::: Excerto da página :::
O papel do ex-jogador no crescimento do futebol de praia
O futebol de praia celebrou, em 2020, 27 anos como modalidade organizada, 15 dos quais sob a chancela da FIFA. Num momento importante da História da modalidade, em que a componente feminina tem vindo a conhecer um desenvolvimento significativo e a disciplina tem vindo a ser incluída em competições de cariz olímpico, assistimos também a um ponto de viragem ao nível dos protagonistas, com a retirada de jogadores que ao cabo de 20 anos (ou mais) defenderam as cores das suas selecções e clubes, contribuindo decisivamente para o crescimento da modalidade e convertendo-se em autênticas lendas dos areais. São os casos de Madjer, o mítico capitão da selecção das quinas, mas também o colega de equipa de 20 anos Alan, o craque espanhol Amarelle ou o astro brasileiro Jorginho, entre muitos outros. Mas que contributo poderão continuar a dar estes nomes ao desenvolvimento do futebol de praia já depois do fim da carreira como jogadores?
::: Entradas fornecidas :::
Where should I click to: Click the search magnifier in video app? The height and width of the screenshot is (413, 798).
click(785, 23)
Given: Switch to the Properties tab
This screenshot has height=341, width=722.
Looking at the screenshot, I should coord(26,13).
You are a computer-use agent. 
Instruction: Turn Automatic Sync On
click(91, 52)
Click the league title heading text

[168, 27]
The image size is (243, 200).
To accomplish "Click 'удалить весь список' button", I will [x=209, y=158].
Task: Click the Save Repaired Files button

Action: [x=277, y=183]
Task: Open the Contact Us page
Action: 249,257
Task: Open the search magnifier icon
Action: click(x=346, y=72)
:::
::: Entradas fornecidas :::
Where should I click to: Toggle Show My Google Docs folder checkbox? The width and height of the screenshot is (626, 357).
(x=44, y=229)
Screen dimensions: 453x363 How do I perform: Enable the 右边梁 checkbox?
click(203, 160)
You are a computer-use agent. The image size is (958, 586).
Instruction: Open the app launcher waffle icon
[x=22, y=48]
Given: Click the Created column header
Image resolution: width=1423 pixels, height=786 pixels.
:::
→ Instrução A
No texto sobre o futebol de praia, quantos anos como modalidade organizada se celebraram em 2020?
→ Instrução B
Por favor, retome o texto sobre o papel do ex-jogador no futebol de praia a partir do ponto em que termina.

→ Resultado final A
27 anos, 15 dos quais sob a chancela da FIFA.

→ Resultado final B
Tratando-se de atletas que realmente construíram uma carreira desportiva integralmente na areia, mas sobretudo que assistiram ao crescimento abismal da modalidade ao longo das últimas décadas intervindo activamente nesses processos, são pessoas que reúnem um conjunto de competências e experiências que os tornam altamente qualificados para liderar as novas etapas do desenvolvimento do futebol de praia.
É por isso extremamente desejável que possamos continuar a ver envolvidos na modalidade de uma outra maneira os ex-jogadores com um passado inolvidável nas praias dos cinco continentes. Existem essencialmente duas formas distintas através das quais estas antigas lendas podem dar o seu contributo: a vertente técnica e a vertente organizacional.
A vertente técnica prende-se com a assunção de funções de direcção técnica de equipas, seja como treinador de uma selecção nacional ou clube seja numa perspectiva de investimento na formação, junto das camadas mais jovens. Amarelle, por exemplo, tem passado o seu conhecimento através das duas vias, quer como seleccionador nacional da China quer por via da sua escola de futebol de praia no seu país natal. Também o compatriota Nico abraçou um projecto internacional, ao assumir o comando técnico da Bielorrússia, onde fez História, ao qualificar o país para o seu primeiro mundial de sempre em 2019, no Paraguai.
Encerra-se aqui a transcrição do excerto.